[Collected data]
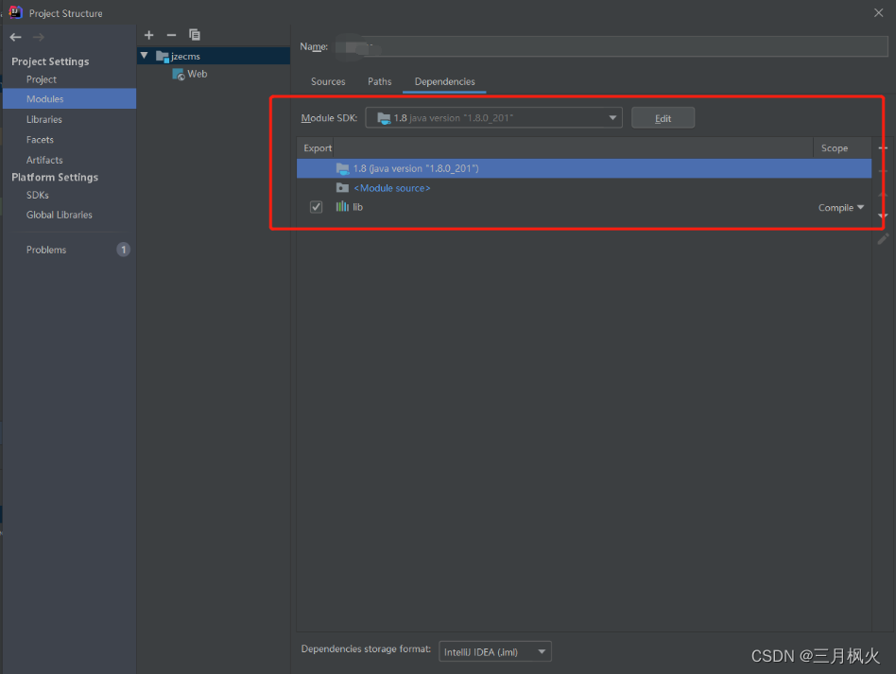
Task: Click the pencil edit dependency icon
Action: (883, 239)
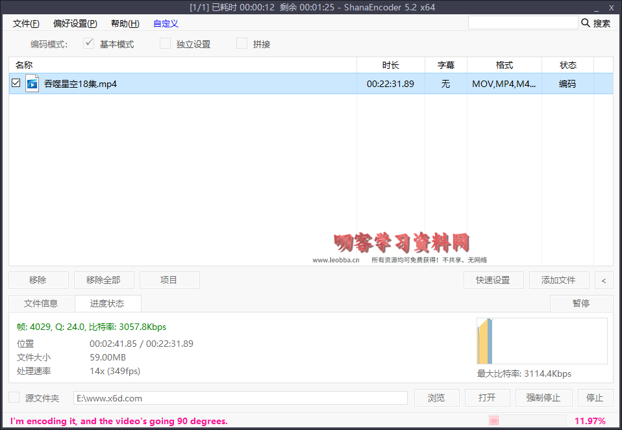Collapse the panel with the < arrow button
Screen dimensions: 622x430
[x=604, y=280]
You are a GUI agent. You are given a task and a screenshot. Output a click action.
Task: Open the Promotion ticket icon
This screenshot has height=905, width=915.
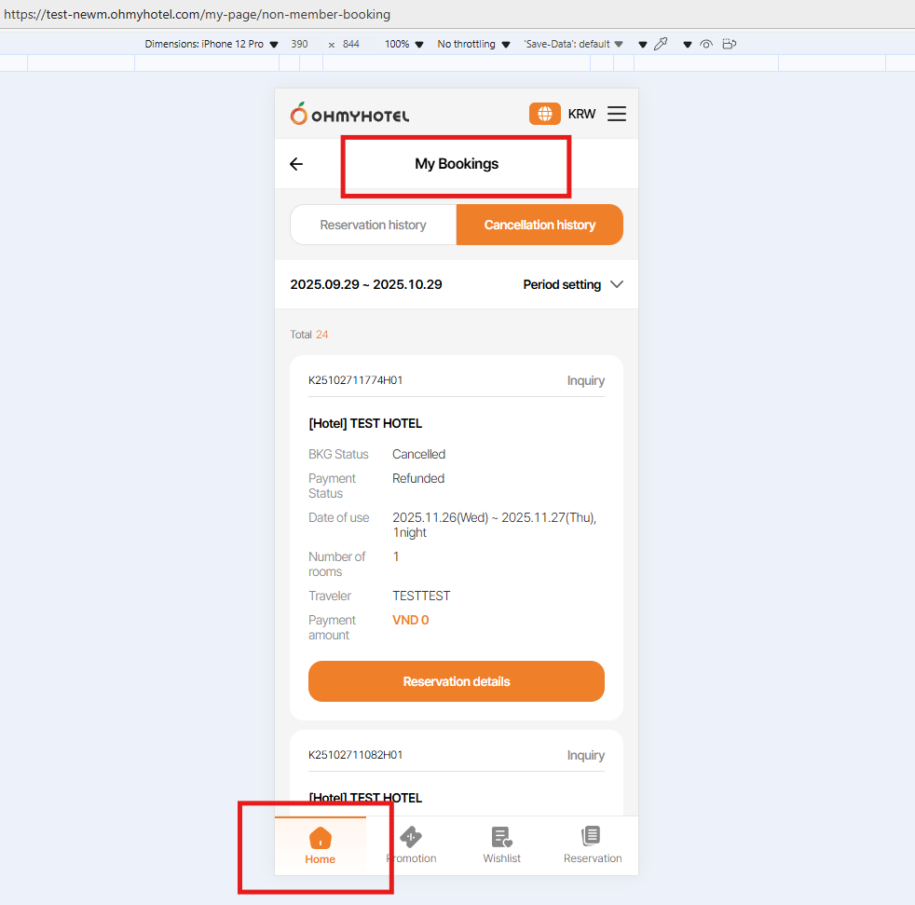pos(411,838)
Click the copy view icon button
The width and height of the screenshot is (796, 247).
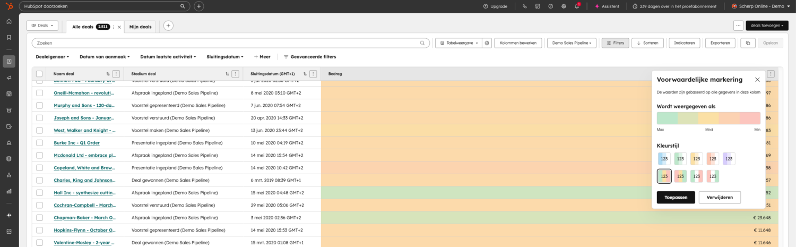[x=747, y=43]
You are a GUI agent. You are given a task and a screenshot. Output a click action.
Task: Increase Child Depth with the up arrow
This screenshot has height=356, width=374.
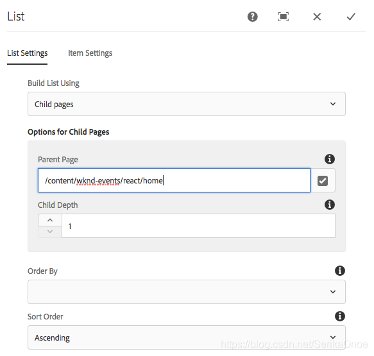point(50,220)
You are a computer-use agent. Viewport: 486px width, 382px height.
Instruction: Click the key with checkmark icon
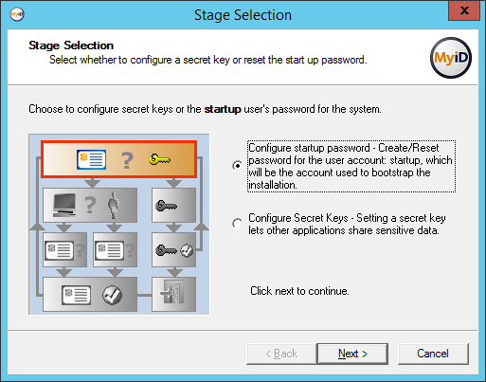click(174, 250)
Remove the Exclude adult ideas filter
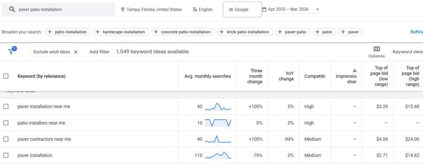 pos(76,52)
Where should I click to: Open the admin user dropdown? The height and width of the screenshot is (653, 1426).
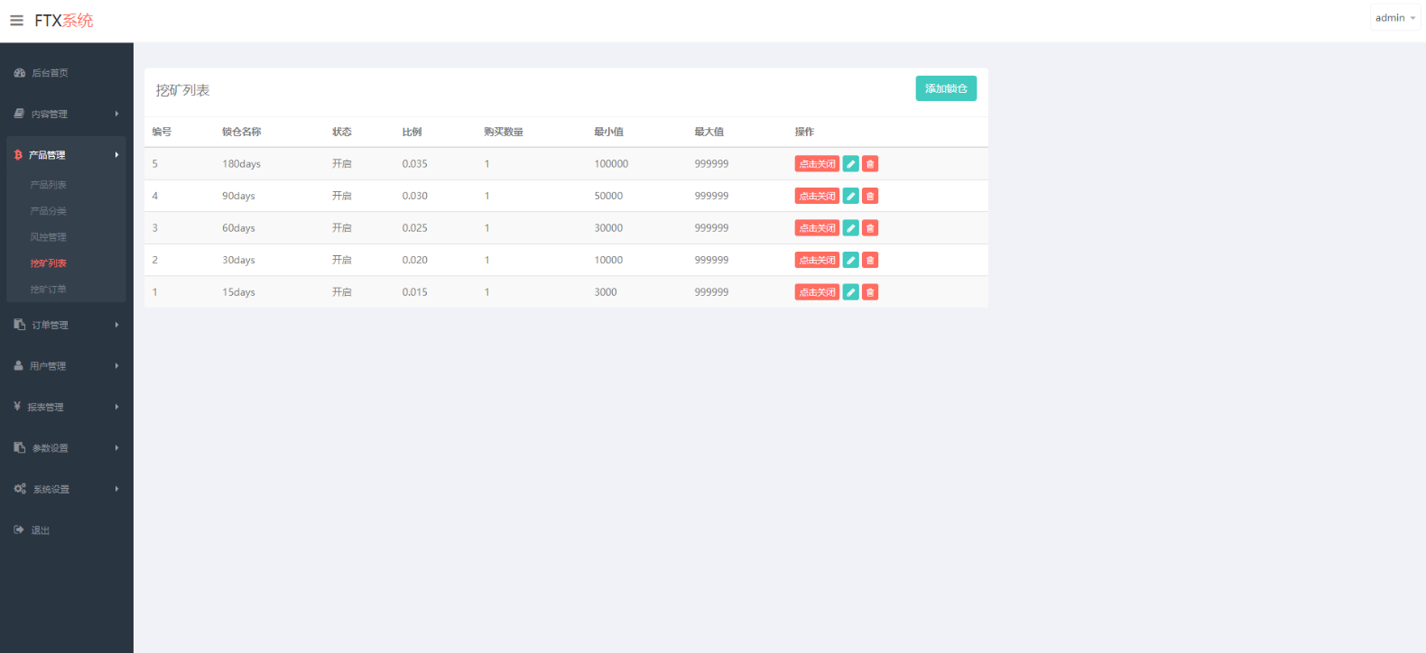1394,18
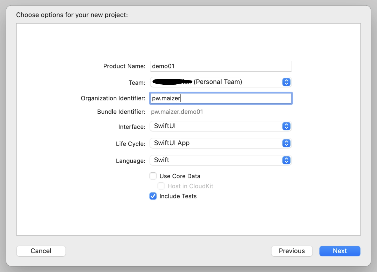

__Work instructions__.
Beginning with the line containing "Click the copy view icon button" and ending with the last line of the data, output those lines exactly and nothing more. Omit every picture.

__Worked solution__.
Click the copy view icon button
The width and height of the screenshot is (796, 247).
[x=747, y=43]
You are a GUI agent. You are given a task and a screenshot. Output a click action.
Task: Increase Child Depth with the up arrow
This screenshot has height=356, width=374.
point(50,220)
You are a computer-use agent. Viewport: 486px width, 382px height.
Instruction: Click the key with checkmark icon
click(174, 250)
Remove the Exclude adult ideas filter
 pos(76,52)
Where should I click to: Open the admin user dropdown? The height and width of the screenshot is (653, 1426).
1394,18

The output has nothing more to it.